(Stored data)
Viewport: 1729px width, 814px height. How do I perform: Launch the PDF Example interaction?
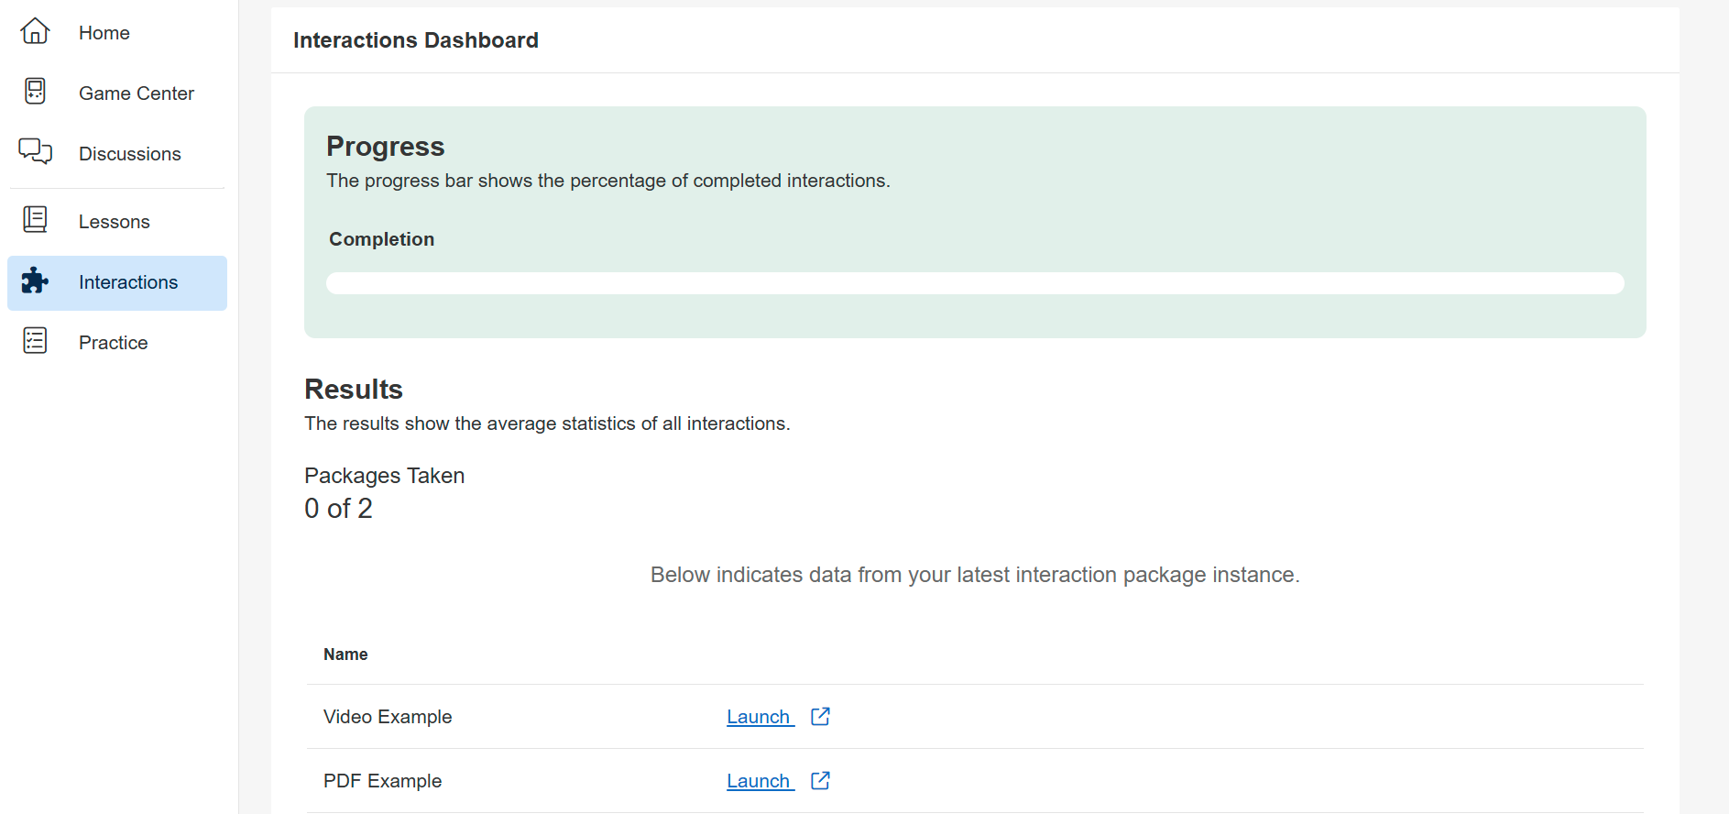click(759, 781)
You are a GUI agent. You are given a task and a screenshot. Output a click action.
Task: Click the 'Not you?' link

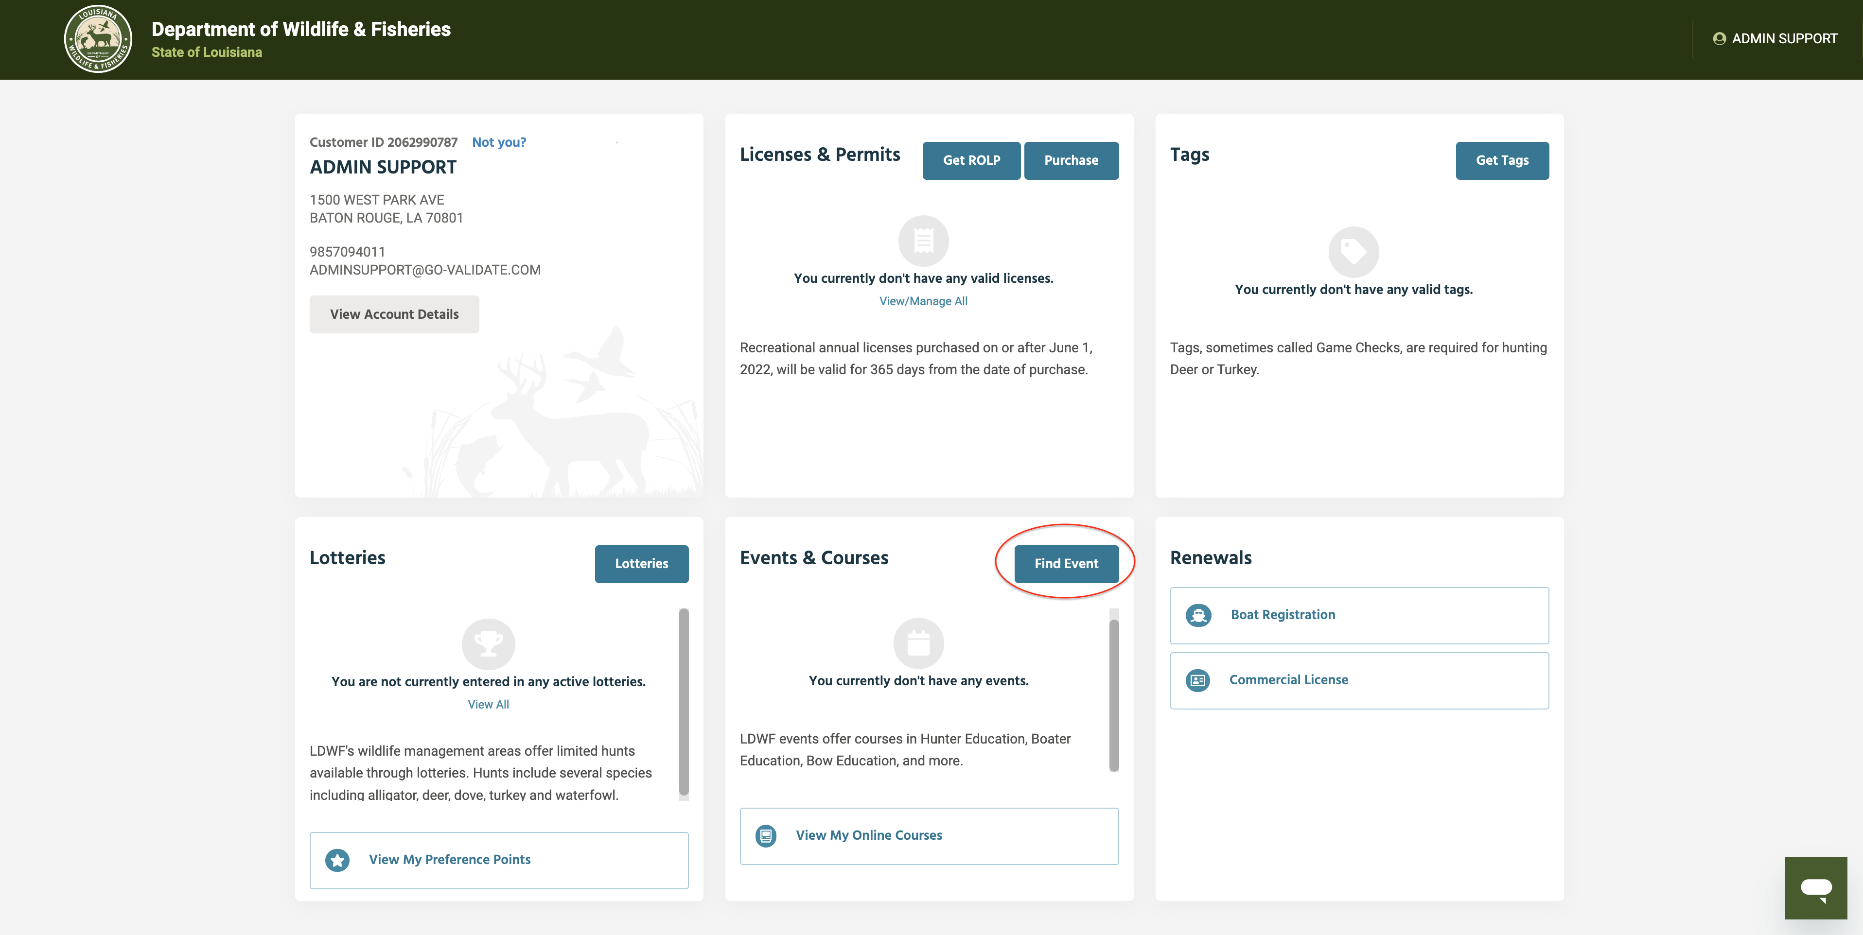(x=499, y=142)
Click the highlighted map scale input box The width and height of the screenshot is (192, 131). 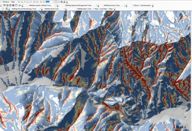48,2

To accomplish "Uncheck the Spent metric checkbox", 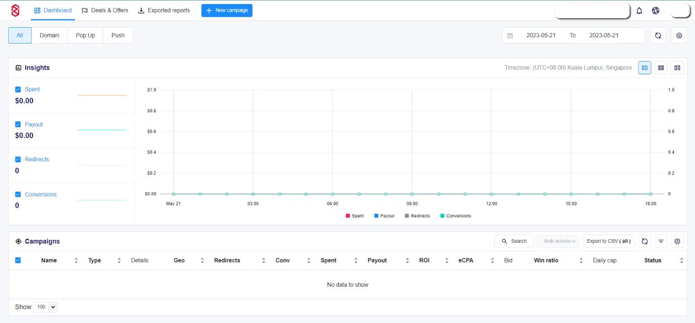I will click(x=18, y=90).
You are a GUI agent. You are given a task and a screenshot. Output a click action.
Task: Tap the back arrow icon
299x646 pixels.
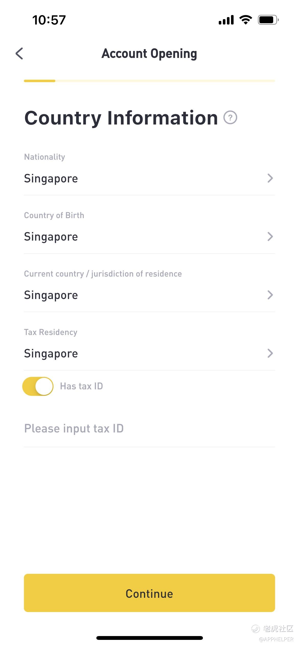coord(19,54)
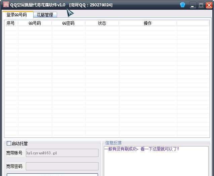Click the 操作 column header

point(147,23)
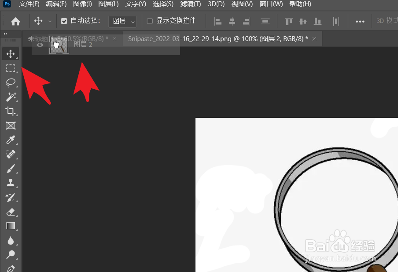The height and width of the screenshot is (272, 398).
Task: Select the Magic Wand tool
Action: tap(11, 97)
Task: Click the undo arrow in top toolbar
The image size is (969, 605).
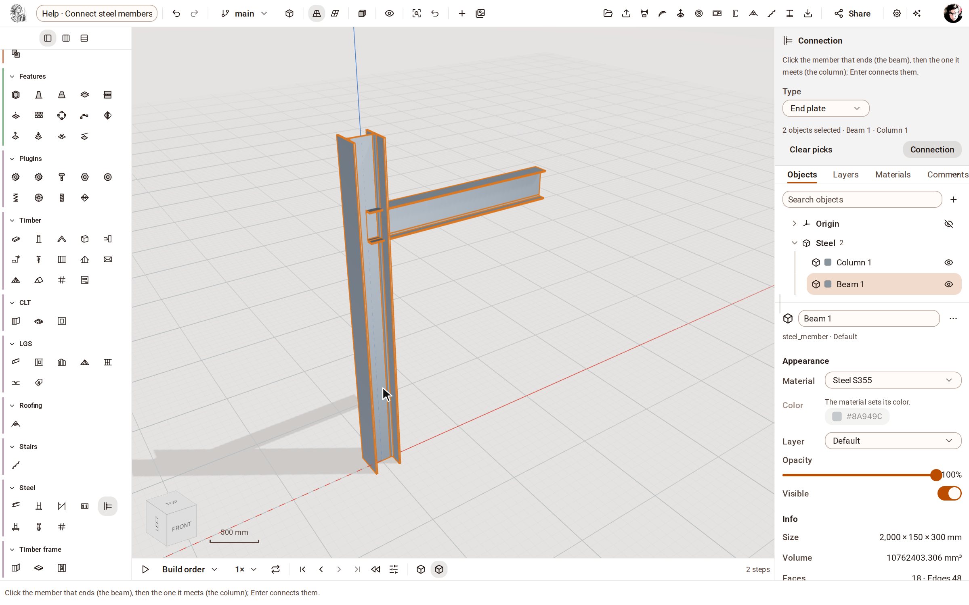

◆ **YOUR GOAL**
Exactly as written, set down the lines from the line holding "299x646 pixels." to the last line of the data, both ends included, pictures excluded.

◆ **RESULT OF THIS TASK**
299x646 pixels.
coord(19,54)
Click the 操作 column header

point(147,23)
The height and width of the screenshot is (272, 398).
Task: Select the Magic Wand tool
Action: tap(11, 97)
Task: Click the undo arrow in top toolbar
The image size is (969, 605).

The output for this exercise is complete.